Kristin Bishop
Ph.D., graduated in 2006

Now a post-doc at University of California, Davis (kvwbishop@ucdavis.edu)


Research Interests

My primary research interest is in the evolution of novel locomotor modes and associated morphological and behavioral shifts that accompany it. Understanding the evolution of powered flight in bats from an arboreal gliding ancestor is a particular challenge because gliding and powered flight appear to have very different morphological adaptations associated with them, suggesting that they have disparate optimization criteria. Because of differences in the mechanics of gliding and flapping flight, some workers have suggested that such a transition is mechanically impossible and that bats must have acquired flight in some other way. Others predict that small increments toward flapping behavior in a glider confer an aerodynamic benefit and that the gliding to flapping transition is the only plausible evolutionary scenario in bats.

Before we can meaningfully address whether a gliding to flapping transition is mechanically plausible in the bat lineage, it is necessary to better understand the mechanics of gliding in living mammalian gliders. In order to do this I combine kinematic analysis of gliding mammals with studies of physical models of flexible, extensible wing membranes to better understand how the wings of gliding mammals produce the aerodynamic forces necessary for gliding flight.

Gliding has evolved separately in at least six living mammal groups: the Dermopterans, or flying lemurs; 2 groups of rodents, the Anomalurids, or scaly tailed flying squirrels, and within the Sciuridae, the squirrel family; and 3 marsupial lineages, the Acrobatids, and two possum genera, Petaurus and Petauroides. All of these independent acquisitions of gliding have resulted in very similar morphologies, suggesting there may be some mechanical constraints that represent general rules for mammalian gliders. If so, and if bats evolved from a gliding mammal, then we can use features that are common to all gliding mammals to reconstruct some of the characteristics of preflight bat ancestors.

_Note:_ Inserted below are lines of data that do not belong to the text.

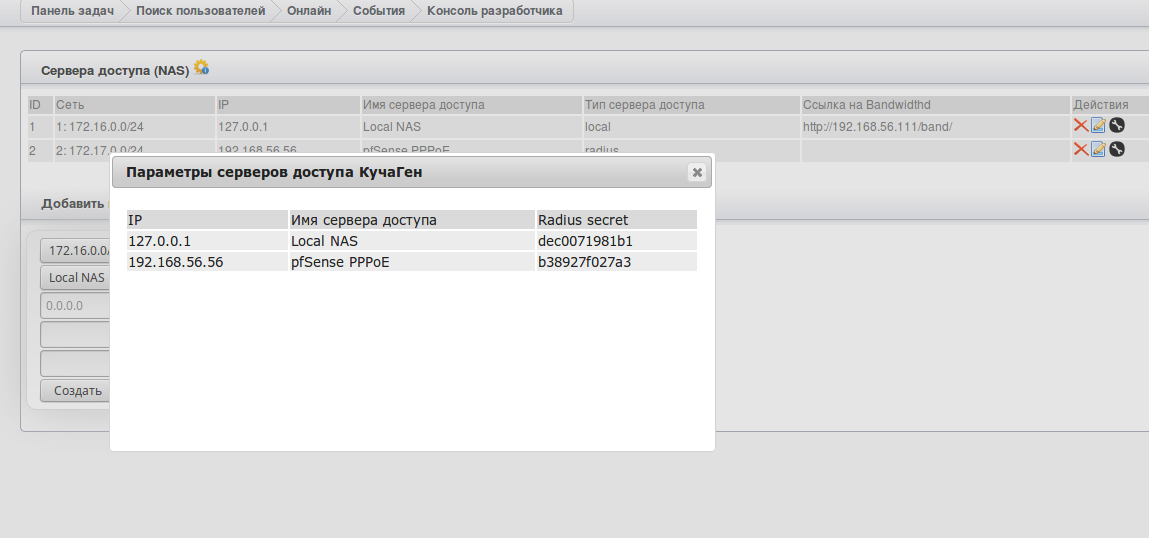Delete the Local NAS row with red X
The width and height of the screenshot is (1149, 538).
pyautogui.click(x=1080, y=126)
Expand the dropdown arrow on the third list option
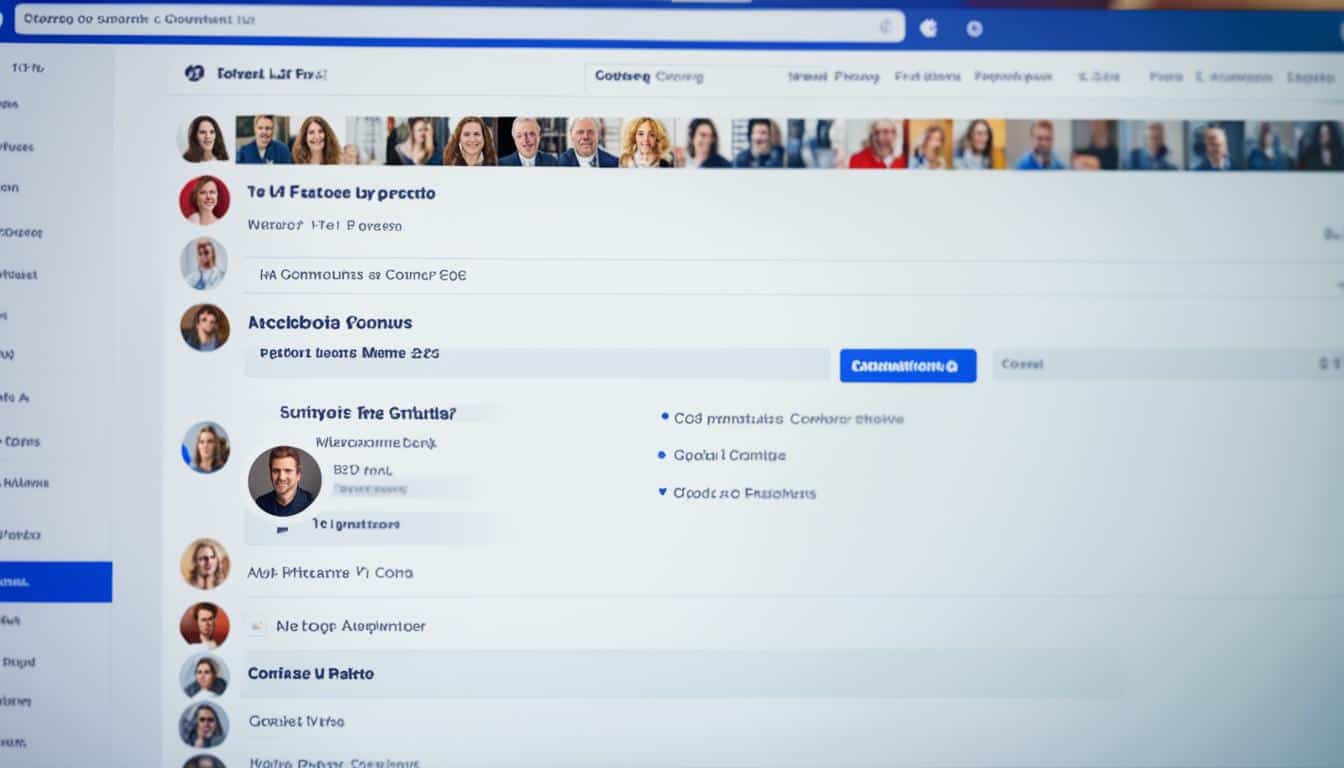 (660, 492)
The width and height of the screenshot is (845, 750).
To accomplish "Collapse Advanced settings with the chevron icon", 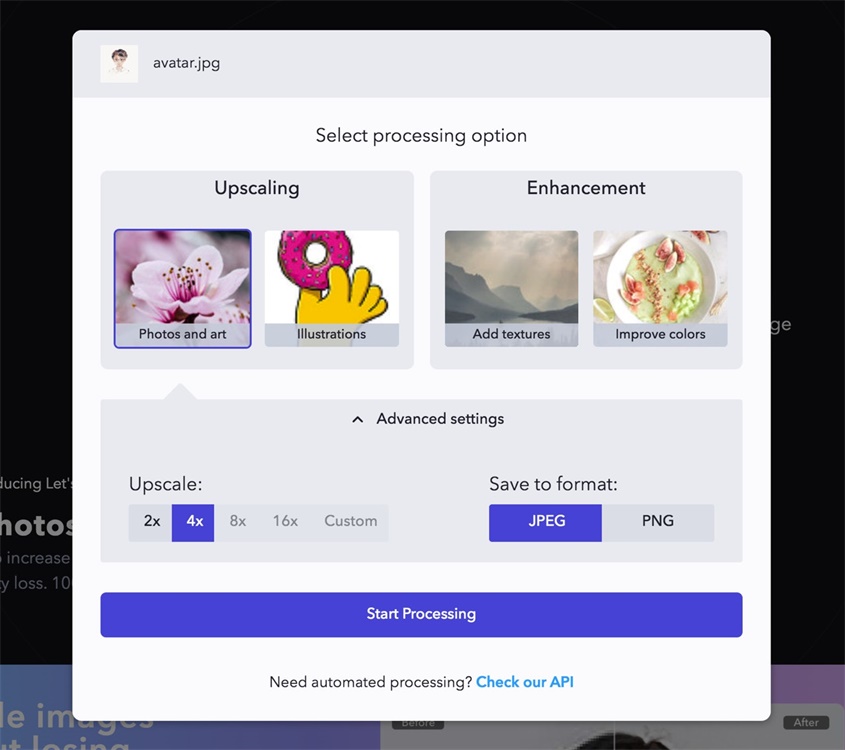I will point(357,419).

Most of what we know about aerodynamics comes from human engineered aircraft. It is not known to what extent we can apply standard aerodynamic theory directly to more animal-like wings, which are flexible, stretchy and can be moved. To better understand how flexible, extensible wings generate aerodynamic forces, I am conducting wind tunnel tests on simplified physical models of wings that resemble glider wings in shape and size and measuring the aerodynamic forces they generate compared to similarly shaped rigid wings.


Publications

The relationship between 3-D kinematics and gliding performance in the southern flying squirrel, Glaucomys volans (pdf)
Journal of Experimental Biology , 209 (4): 689-701 (2006)
Bishop, KL

Bat flight aerodynamics: new insights from three-dimensional kinematic analysis
In Functional and Evolutionary Ecology of Bats (2006)
Ed. T.H. Kunz, Z. Akbar and G.F. McCracken, pp. , Oxford University Press.
Swartz, S.M., Bishop, K.L., and Ismael-Aguirre, M.F.